My emotions have yo-yo’d up and down in the last year with the results of two landmark HIV prevention clinical trials. This inconsistency makes me worried that funders will lose interest in the fight against HIV at a time when high levels of funding are still needed to fund costly, but necessary, clinical trials.
Only five months ago the HIV field was ecstatic when the results of the first clinical trial of Pre-Exposure Prophylaxis (PrEP – an approach of taking a pill with the drug Truvada daily to prevent HIV infection) called iPrEX found that healthy gay men on the treatment were 44% less likely to get infected with HIV than those taking a placebo. My colleague, David Zapol, blogged about these exciting results last November. Experts in the field naturally extrapolated on these results and began to see a future where heterosexual women (the largest growing population of new infections in Africa) and others could be protected from this stigma-ridden and debilitating disease. We were waiting with baited breath for the clinical trial results from testing the same drug and daily dosage as iPrEX on heterosexual women (FEM-PrEP) to provide similar results.
We have to wait no longer. Last Monday, FHI decided to discontinue FEM-PrEP after its Independent Data Monitoring Committee (IDMC) determined that the trial would not be able to answer the question of whether the study drug decreased risk of HIV infection among HIV-negative women via sexual transmission. Mitchell Warren, Executive Director of AVAC (and close friend of FSG), said “Today’s announcement about the FEM-PrEP study is disappointing. However, it must be seen as what it is – the closure of a single trial in a field that has generated exciting results in the recent past. Even with this finding, there is still a strong rationale for continuing other trials, including those in women, in hopes of obtaining better results in the future.”
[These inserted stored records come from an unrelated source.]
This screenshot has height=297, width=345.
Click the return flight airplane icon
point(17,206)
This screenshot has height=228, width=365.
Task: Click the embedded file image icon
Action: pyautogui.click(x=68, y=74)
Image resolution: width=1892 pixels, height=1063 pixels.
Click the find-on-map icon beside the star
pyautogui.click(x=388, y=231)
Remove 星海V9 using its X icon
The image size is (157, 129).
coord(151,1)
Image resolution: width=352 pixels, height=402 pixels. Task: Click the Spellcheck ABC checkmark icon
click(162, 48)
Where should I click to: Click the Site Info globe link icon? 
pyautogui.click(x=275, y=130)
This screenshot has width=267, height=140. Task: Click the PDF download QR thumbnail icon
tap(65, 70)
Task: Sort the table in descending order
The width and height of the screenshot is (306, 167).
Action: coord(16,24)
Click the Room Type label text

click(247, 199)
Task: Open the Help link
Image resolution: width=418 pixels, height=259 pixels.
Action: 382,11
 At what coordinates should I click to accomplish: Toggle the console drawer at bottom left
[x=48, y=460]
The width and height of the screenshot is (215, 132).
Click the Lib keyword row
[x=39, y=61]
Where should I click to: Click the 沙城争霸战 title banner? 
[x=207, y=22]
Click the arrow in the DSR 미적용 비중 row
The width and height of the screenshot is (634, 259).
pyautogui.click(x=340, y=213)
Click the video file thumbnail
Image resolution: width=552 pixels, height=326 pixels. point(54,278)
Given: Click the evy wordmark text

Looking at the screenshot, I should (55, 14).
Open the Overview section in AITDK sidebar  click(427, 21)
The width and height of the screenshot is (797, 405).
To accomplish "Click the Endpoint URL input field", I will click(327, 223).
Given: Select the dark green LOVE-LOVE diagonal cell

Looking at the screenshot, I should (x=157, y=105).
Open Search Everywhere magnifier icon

What happened? Was it adherence issues? Participants self-reported 95% adherence to the study product, but FHI has yet to verify these numbers. Or, as TIME's "Healthland" blog writes, was it due to a physiological difference in how men and women acquire HIV, such as the difference in tissues involved during sexual conduct? Or a different, unknown reason? And why did women taking Truvada have higher pregnancy rates than those randomly assigned to the placebo arm?
All hope it not lost – Two other ongoing trials in sub-Saharan Africa are evaluating PrEP among heterosexuals. The VOICE trial is focused on heterosexual women and Partners PrEP is testing the HIV-negative member of couples in which one partner is HIV-infected.
The results of FEM-PrEP, while disappointing, should be considered knowledge gained about HIV prevention that will help the field hone its efforts moving forward. Once FHI finalizes its findings and determines the primary cause of the lack of effect in HIV-negative heterosexual women, then future trials can incorporate this knowledge when developing protocols for new clinical trials.
It’s clear that a silver bullet for HIV prevention is not just right around the corner and research will require continued and consistently high levels of funding. The US government recently released funding figures for programs in its Global Health Initiative. While the president has requested greater funding for 2012, Congress has yet to approve it. More importantly, the amount is less than the field needs and hoped for.
At a time where global funding is extremely tight in all areas, including R&D for HIV, how will these results affect momentum and future funding commitments from countries and multilaterals?